- **Given records**:

···

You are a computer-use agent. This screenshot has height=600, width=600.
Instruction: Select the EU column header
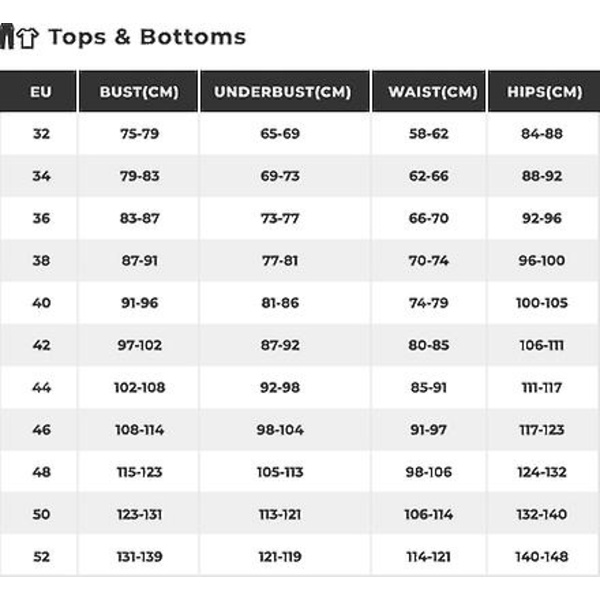point(40,92)
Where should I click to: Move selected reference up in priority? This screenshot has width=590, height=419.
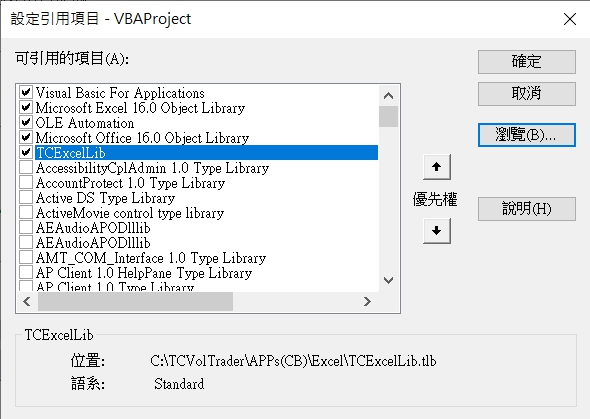point(436,167)
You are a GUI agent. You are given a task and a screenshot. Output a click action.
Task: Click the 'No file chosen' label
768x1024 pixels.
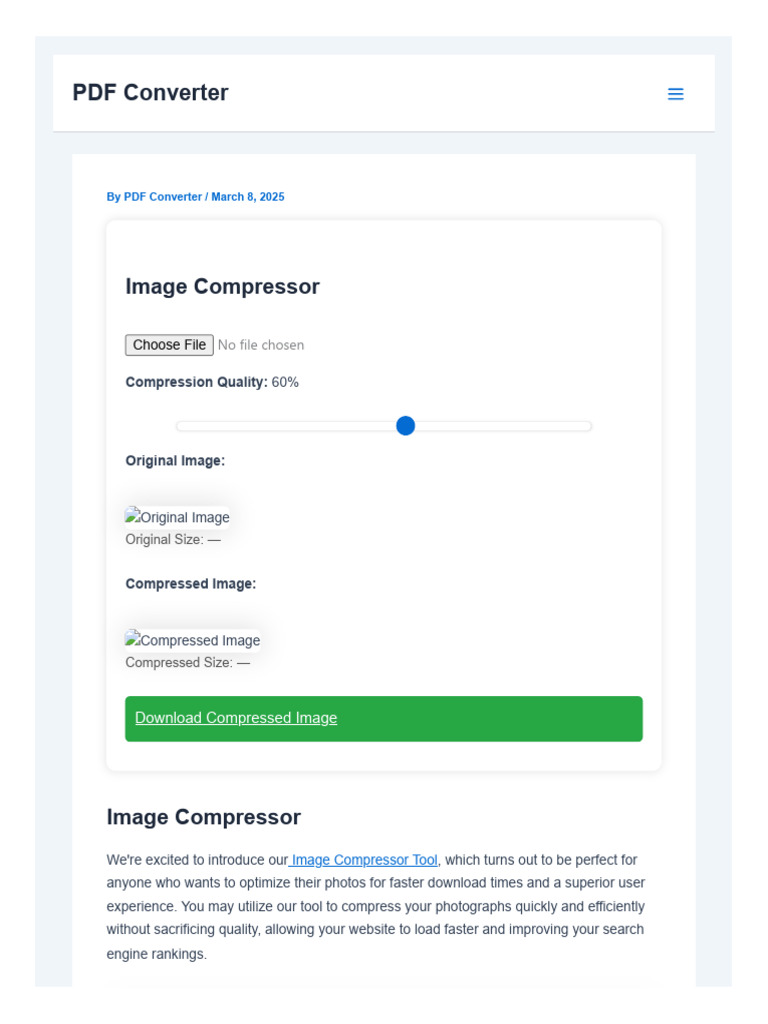tap(261, 345)
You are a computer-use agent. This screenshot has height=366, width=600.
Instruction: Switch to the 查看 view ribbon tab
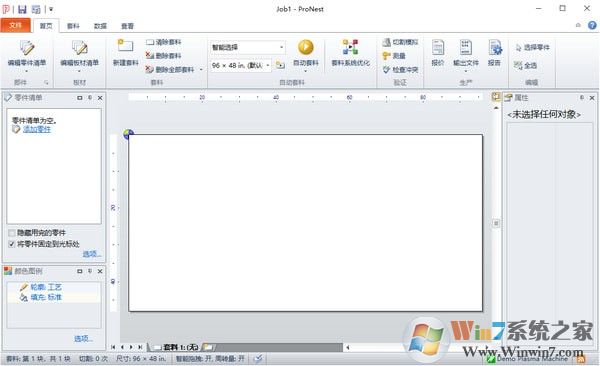[127, 26]
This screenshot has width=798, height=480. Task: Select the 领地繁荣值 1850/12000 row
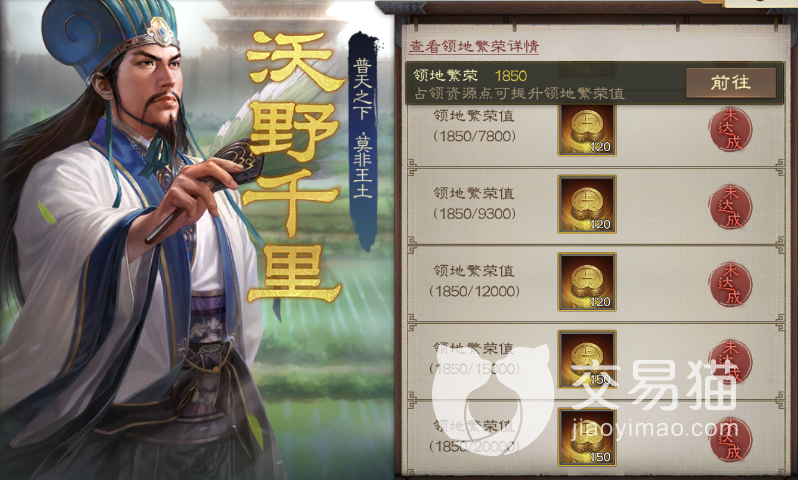pos(594,283)

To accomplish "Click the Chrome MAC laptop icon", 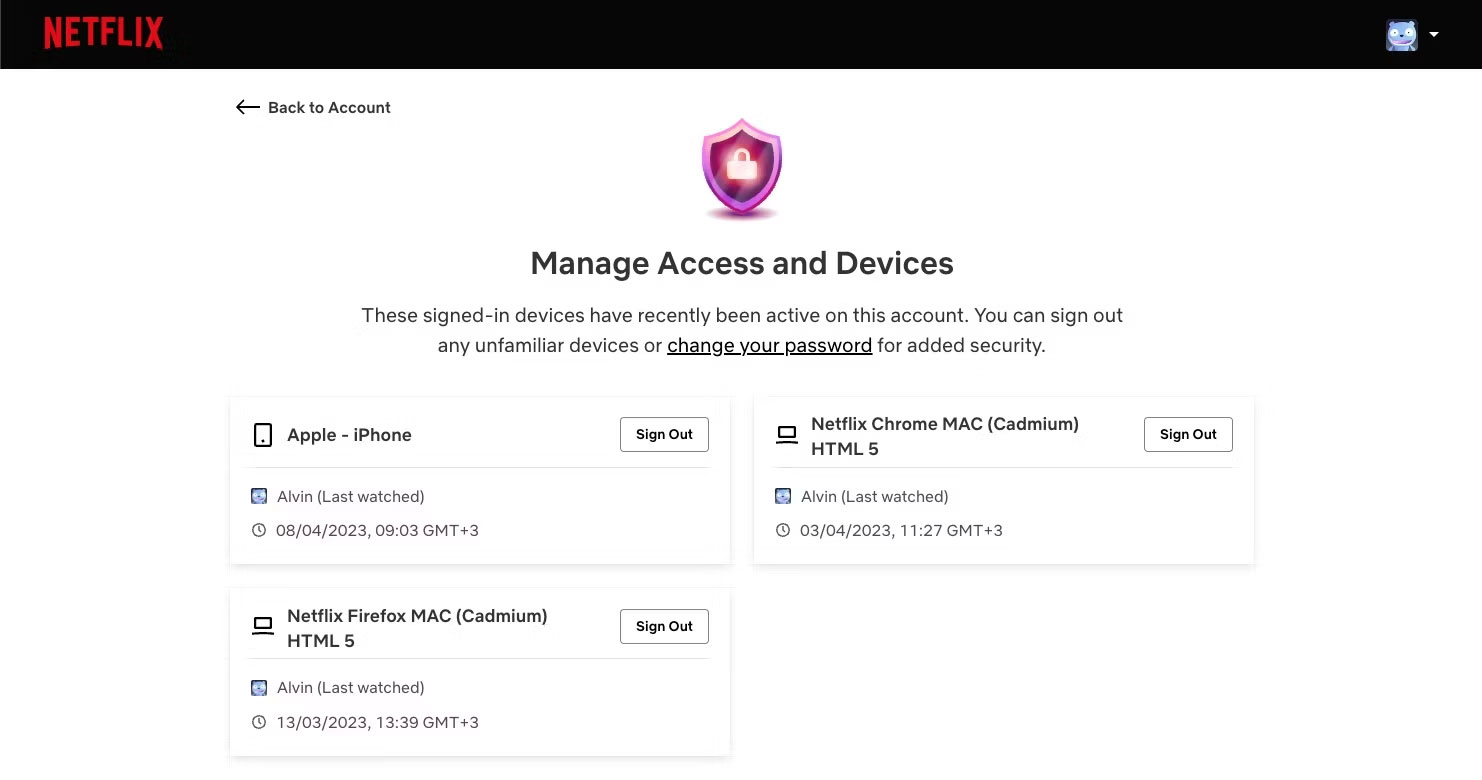I will pos(787,435).
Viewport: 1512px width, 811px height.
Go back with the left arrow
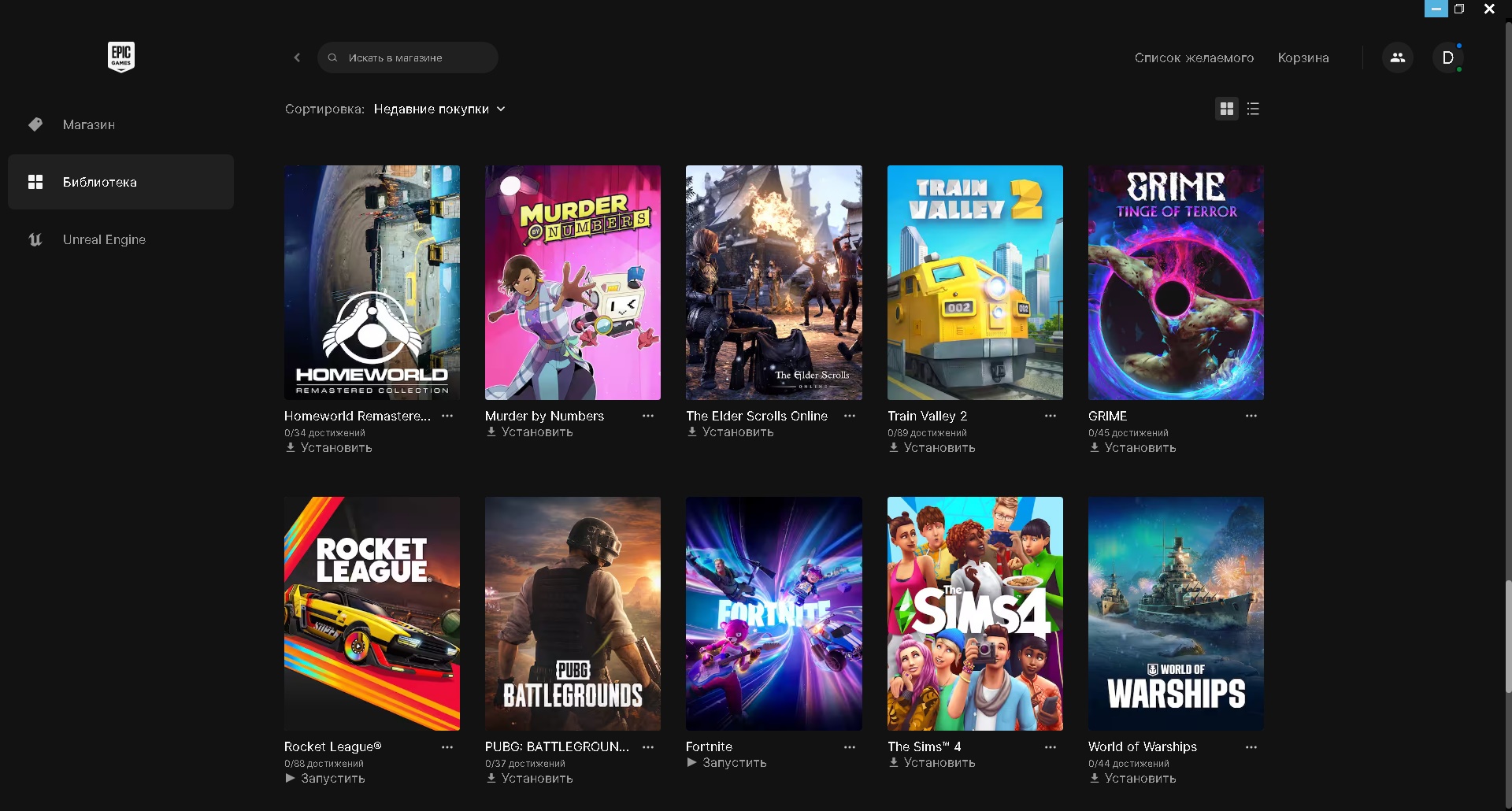pyautogui.click(x=297, y=57)
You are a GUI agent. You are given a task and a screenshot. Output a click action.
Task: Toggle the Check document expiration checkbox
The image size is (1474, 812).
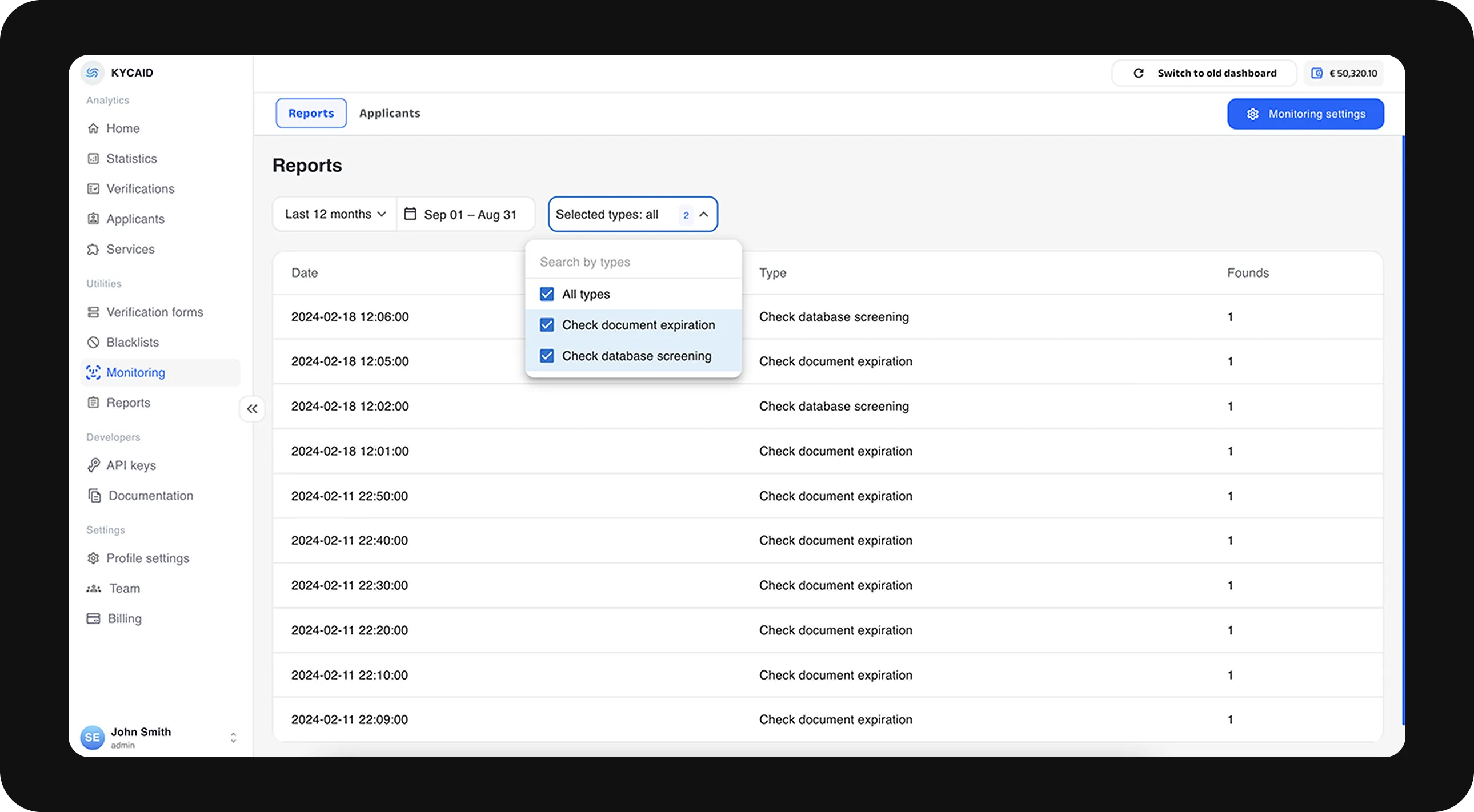[546, 325]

···

- **Exercise goal**: Return each line of the material above that contains the word "Instruction".

- **Answer to the task**:
Instruction: Select the EU column header
Instruction: Switch to the 查看 view ribbon tab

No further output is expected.